**SHORT PROBLEM:** Write out the records word for word, starting at the line that contains "Click the clock" and ending at the last line of the records.

** START **

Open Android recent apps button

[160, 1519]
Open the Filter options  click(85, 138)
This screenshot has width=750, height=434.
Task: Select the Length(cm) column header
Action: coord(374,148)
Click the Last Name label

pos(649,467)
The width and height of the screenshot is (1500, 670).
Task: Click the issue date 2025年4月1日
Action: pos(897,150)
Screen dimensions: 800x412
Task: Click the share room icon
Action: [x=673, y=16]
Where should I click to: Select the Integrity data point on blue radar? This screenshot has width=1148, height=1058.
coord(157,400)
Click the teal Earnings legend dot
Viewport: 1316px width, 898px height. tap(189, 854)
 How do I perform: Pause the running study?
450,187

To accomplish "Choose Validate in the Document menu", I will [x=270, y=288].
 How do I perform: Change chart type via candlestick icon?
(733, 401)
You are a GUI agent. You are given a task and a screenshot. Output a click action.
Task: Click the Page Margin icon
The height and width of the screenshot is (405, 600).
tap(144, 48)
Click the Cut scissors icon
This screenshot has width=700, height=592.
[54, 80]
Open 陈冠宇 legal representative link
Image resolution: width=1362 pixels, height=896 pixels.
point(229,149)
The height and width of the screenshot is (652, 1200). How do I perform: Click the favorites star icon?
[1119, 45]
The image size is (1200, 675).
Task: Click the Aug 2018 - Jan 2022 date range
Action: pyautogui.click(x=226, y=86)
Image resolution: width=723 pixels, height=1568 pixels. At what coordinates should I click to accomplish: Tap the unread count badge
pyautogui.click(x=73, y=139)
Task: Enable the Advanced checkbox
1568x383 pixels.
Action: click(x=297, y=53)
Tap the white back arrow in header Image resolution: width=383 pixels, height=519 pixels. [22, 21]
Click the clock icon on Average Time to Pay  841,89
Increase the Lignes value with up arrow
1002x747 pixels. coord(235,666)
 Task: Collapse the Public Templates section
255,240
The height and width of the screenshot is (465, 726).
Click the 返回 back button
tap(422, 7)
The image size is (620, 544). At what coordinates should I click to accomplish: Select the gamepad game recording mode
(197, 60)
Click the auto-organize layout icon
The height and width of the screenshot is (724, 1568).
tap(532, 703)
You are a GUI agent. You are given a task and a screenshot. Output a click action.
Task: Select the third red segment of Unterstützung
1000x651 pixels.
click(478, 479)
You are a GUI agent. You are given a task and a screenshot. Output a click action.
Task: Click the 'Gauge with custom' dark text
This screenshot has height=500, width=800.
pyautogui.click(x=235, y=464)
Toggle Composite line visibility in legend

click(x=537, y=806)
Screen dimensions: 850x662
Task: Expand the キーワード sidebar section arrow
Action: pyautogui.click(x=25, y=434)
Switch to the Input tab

** END **

**REPLY TO THE TASK:**
Click the clock icon on Average Time to Pay  841,89
Increase the Lignes value with up arrow
1002x747 pixels. coord(235,666)
 Task: Collapse the Public Templates section
255,240
The height and width of the screenshot is (465, 726).
Click the 返回 back button
tap(422, 7)
The image size is (620, 544). At what coordinates should I click to accomplish: Select the gamepad game recording mode
(197, 60)
Click the auto-organize layout icon
The height and width of the screenshot is (724, 1568).
tap(532, 703)
You are a GUI agent. You are given a task and a screenshot. Output a click action.
Task: Select the third red segment of Unterstützung
1000x651 pixels.
click(478, 479)
You are a GUI agent. You are given a task and a screenshot. Output a click action.
Task: Click the 'Gauge with custom' dark text
This screenshot has height=500, width=800.
pyautogui.click(x=235, y=464)
Toggle Composite line visibility in legend

click(x=537, y=806)
Screen dimensions: 850x662
Task: Expand the キーワード sidebar section arrow
Action: pyautogui.click(x=25, y=434)
Switch to the Input tab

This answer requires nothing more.